[Data in this exercise Boundary: Start]
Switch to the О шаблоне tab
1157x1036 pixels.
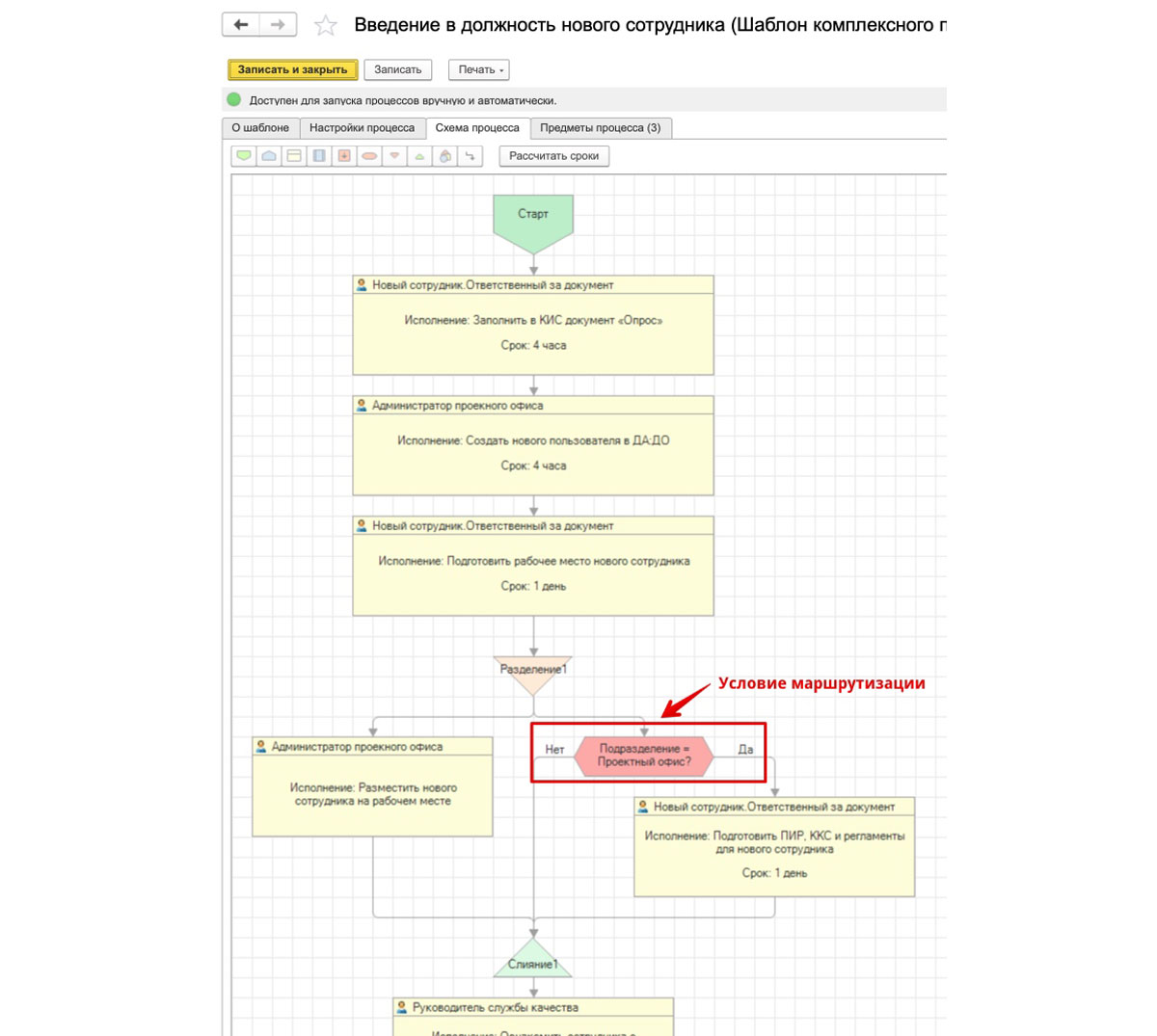(260, 128)
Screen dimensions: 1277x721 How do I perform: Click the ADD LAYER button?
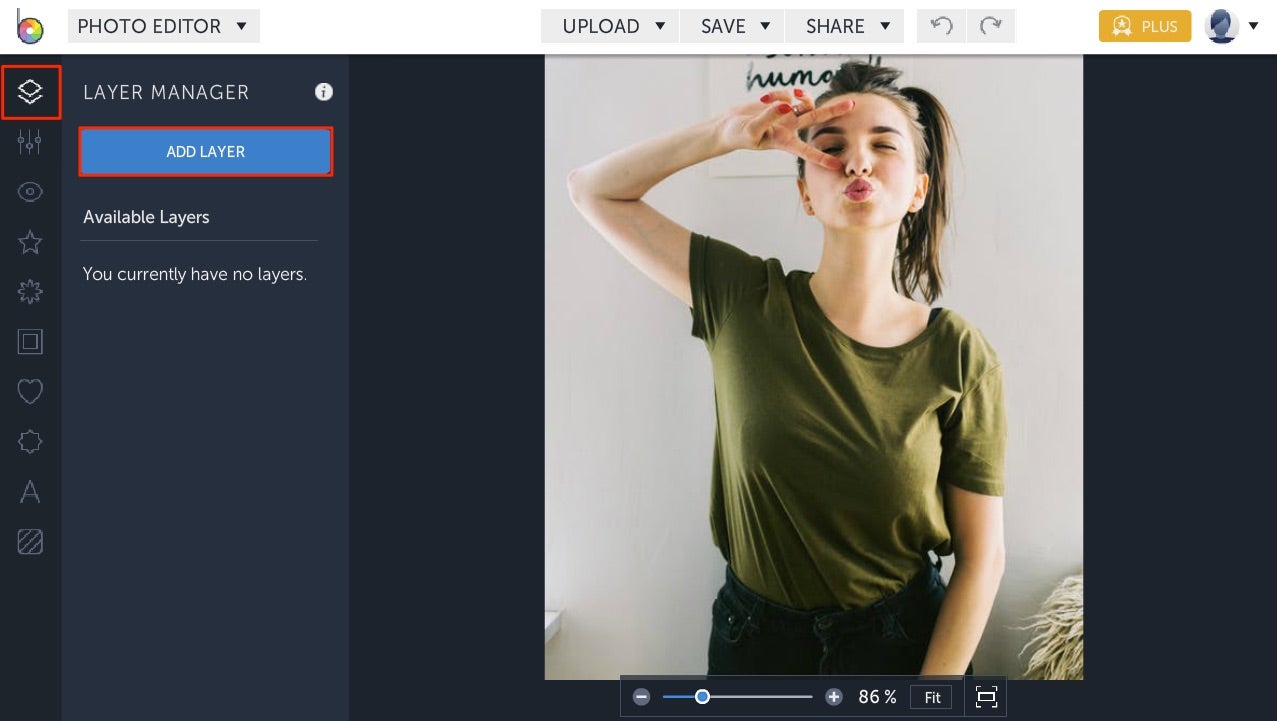tap(205, 151)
[Data in this exercise Boundary: End]
Your assignment: Copy the material above word for word, images excluded.

Answer:
Switch to the О шаблоне tab
1157x1036 pixels.
(260, 128)
Screen dimensions: 1277x721 How do I perform: Click the ADD LAYER button?
tap(205, 151)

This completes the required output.